Regarding the lesion analysis, all three observers agreed that lesions were present in both sessions in 6 pre-contrast and in 8 post-contrast sets of images out of 11 abnormal cases. Considering only these cases in which all three observers agreed lesions were present, the distribution of results is represented in Fig. 1. Pre-contrast mean VGAS for detectability was 0.44, median 0.67; mean VGAS for margination was 0.56 median 0.92. Post-contrast mean VGAS for detectability was 0.00 median, − 0.08; mean VGAS for margination was − 0.27, median − 0.42 As shown in the box plots (Fig. 1), T1wFLAIR images provided improved lesion detectability and margination compared to T1wTSE in pre-contrast studies in a higher number of cases. However, on the post-contrast images the lesion detectability was almost equivalent, while margination was judged to be improved in the T1wTSE.

Fig. 1

Boxplots of Composite VGAS for the lesion criteria including both sessions, for all three observers’ agreement. In pre-contrast images the three observers agreed on the presence of lesions in 6 cases out of 11; while in post-contrast images a full agreement was reached in 8 cases. Blue is detectability (det) and red is margination (mar); preGD is pre-contrast status; postGD is post-contrast. The three-grade scale is represented as + 1 (T1wFLAIR better); 0 (equivalent); −1 (T1wTSE better)

Discussion

MRI sequence selection is based on providing tissue contrast to enhance the image quality of the area under investigation and enable more accurate interpretation diagnostically. In terms of the brain, the contrast between different brain tissues and the CSF is of primary importance. One of the strengths of the T1wFLAIR sequence reported in human literature is its superior image contrast [3–6, 9, 12]. In veterinary imaging there are a number of other key factors that need to be taken into account when assessing the image quality. Firstly, the human brain has a greater mass – so the lower SNR ratio in T1wFLAIR images would be expected to have a greater negative impact on the image quality of animal brains. Secondly, the shape of the canine brain is relatively longer in a rostro-caudal direction with relatively narrow olfactory bulbs further reducing the signal generated. In addition, the air-filled frontal sinuses and tympanic bullae that lie adjacent to the brain tissue provide conditions favouring high levels of magnetic susceptibility artifact that could adversely affect images in T1wFLAIR sequences. Finally, many of the human studies used extended T1wFLAIR acquisition times that are not clinically appropriate, thus preselecting parameters that minimized differences in acquisition times was important when comparing the sequences.
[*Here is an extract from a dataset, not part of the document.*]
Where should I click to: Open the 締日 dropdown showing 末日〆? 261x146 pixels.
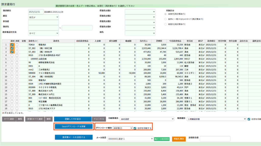click(43, 17)
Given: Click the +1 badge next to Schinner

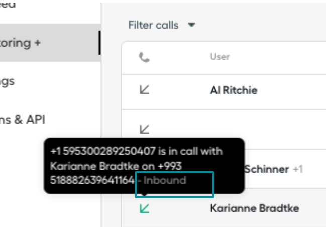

This study confirmed previously described superior CNR for T1wFLAIR images compared to T1wTSE demonstrating significantly higher GM-WM and WM-CSF CNRs for the T1wFLAIR [3–7, 9, 11, 12], in both pre- and post-contrast imaging of the brain of dogs and cats quantitatively (Table 1).

The superior tissue contrast displayed in the T1wFLAIR sequence is due to the use of the characteristic 180° pulse (inversion pulse) [3, 9]. When applying the inversion pulse, the longitudinal magnetization becomes negative, increasing the contrast twofold during T1w relaxation [9]. Our results confirmed that despite any relative reduction in brain mass in animals compared to humans and the resultant reduction in SNR, that qualitatively T1wFLAIR retained its superior tissue contrast when using VGAS (Tables 3 and 4). The VGAS showed a statistically significant difference with better T1wFLAIR performance in both WM-GM and WM-CSF definition (Tables 3, 4 and 5) by all observers. The marked contrast definition is evident in Fig. 2, which shows the excellent differentiation of GM and WM of T1wFLAIR images, is considered an important parameter in MRI image assessment [23]. The high levels of inter- and intra- observer agreement, scoring the T1wFLAIR sequence as better in comparison to T1wTSE validates the superior tissue contrast of T1wFLAIR. Although gadolinium improved the overall contrast for the T1wTSE sequence, T1wFLAIR still remained superior to a ‘substantial’ and ‘moderate’ level in the inter-observer agreement analysis demonstrating that T1wFLAIR to provides better WM-GM contrast both pre- and post-gadolinium administration.

Fig. 2

a Transverse T1wFLAIR (TE/TR/TI: 16 ms/2000 ms/600 ms; NEX: 2. ms; slice thickness 3 mm; Window Level: 797; Window Width: 1887); b) Transverse T1wTSE (TE/TR: 11 ms/470 ms; NEX: 3. ms; slice thickness 3 mm; Window Level: 797; Window Width: 1887) at the level of the frontal lobe of a small dog. T1wFLAIR (a) shows a better WM-GM contrast and a greater noise compared to T1wTSE (b). Dorsal aspect of the animal to the top of the image

Considering the quantitative analysis, the only parameter that didn’t reach a statistically significance level was the CNR for the WM-CSF definition. However, as VGAS judged T1wFLAIR superior compared to T1wTSE for this parameter, it is likely that statistical significance was not reached due to insufficient case numbers.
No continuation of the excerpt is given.